Skip to main content

Load, analyze, and enrich retrosheet.org MLB data.

Project description

pyretrosheet

PyPI version Coverage

pyretrosheet is under active development and is not feature complete.

Load, analyze, and enrich retrosheet.org MLB data using Python representations.

Retrosheet provides play-by-play and other miscellaneous MLB data (at the time of writing, includes all play-by-play data for all AL and NL seasons from 1919 to 2022).
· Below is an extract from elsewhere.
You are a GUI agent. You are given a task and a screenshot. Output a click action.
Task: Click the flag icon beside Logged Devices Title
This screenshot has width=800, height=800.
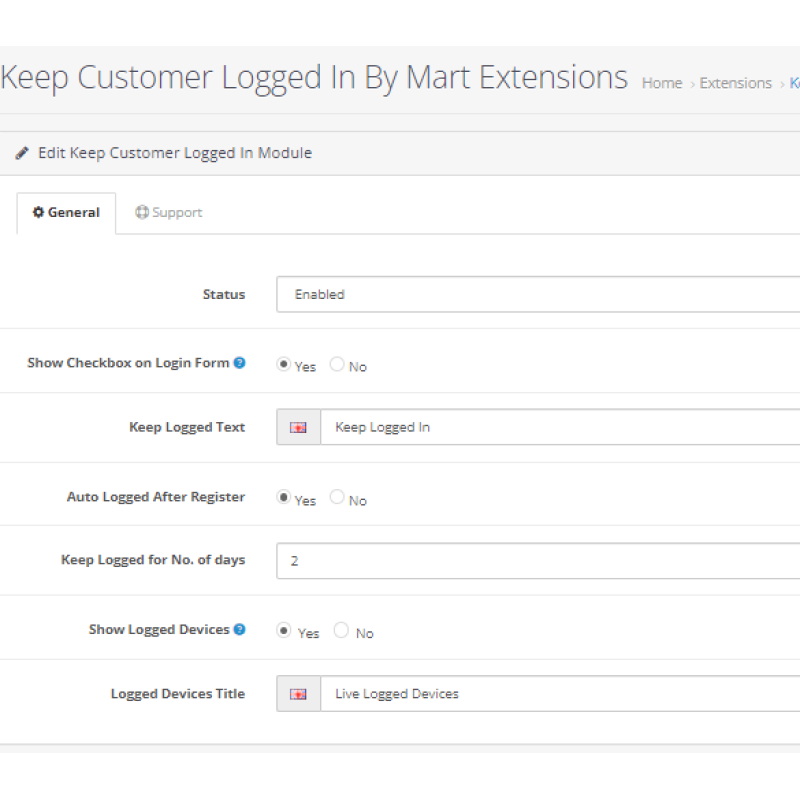click(298, 694)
pyretrosheet provides functionality for:

  • downloading Retrosheet play-by-play data
  • parsing and loading play-by-play data into Python objects to make the data easier to understand and analyze
  • enriching data to include player and summary statistics not encoded directly by Retrosheet

pyretrosheet does not provide functionality for:

  • downloading/using MLB data from sources other than Retrosheet

See Retrosheet Data Resources for other tools that parse Retrosheet event files. At the time of writing, these resources focus on loading/dumping to other data formats like CSV and SQL databases.

Usage

pip install pyretrosheet

Load Games

By default, data downloaded from retrosheet.org is stored at ~/.pyretrosheet/data/, but can be overriden via the data_dir argument.

import pyretrosheet

games = pyretrosheet.load_games(year=2022)

print(games[0])
"""
Game(
  id=GameID(home_team_id='SFN', date=datetime.date(2022, 4, 8), game_number=0, raw='id,SFN202204080'),
  home_team_id=SFN,
  visiting_team_id=MIA,
  num_chronological_events=150,
  earned_runs={'bleir001': 1, 'alcas001': 2, 'bassa001': 1, 'benda001': 1, 'webbl001': 1, 'dovac001': 3, 'leond003': 1},
)
"""

TODO: Add more examples

Data Availability

Retrosheet Event File Coverage

Retrosheet's Event File Spec defines the encoding for event files (play-by-play game data). The spec (as of 11/30/2023) can also be found at docs/event_file_spec.txt.

There is a wide amount of data encoded into these files and this package does not cover all encodings.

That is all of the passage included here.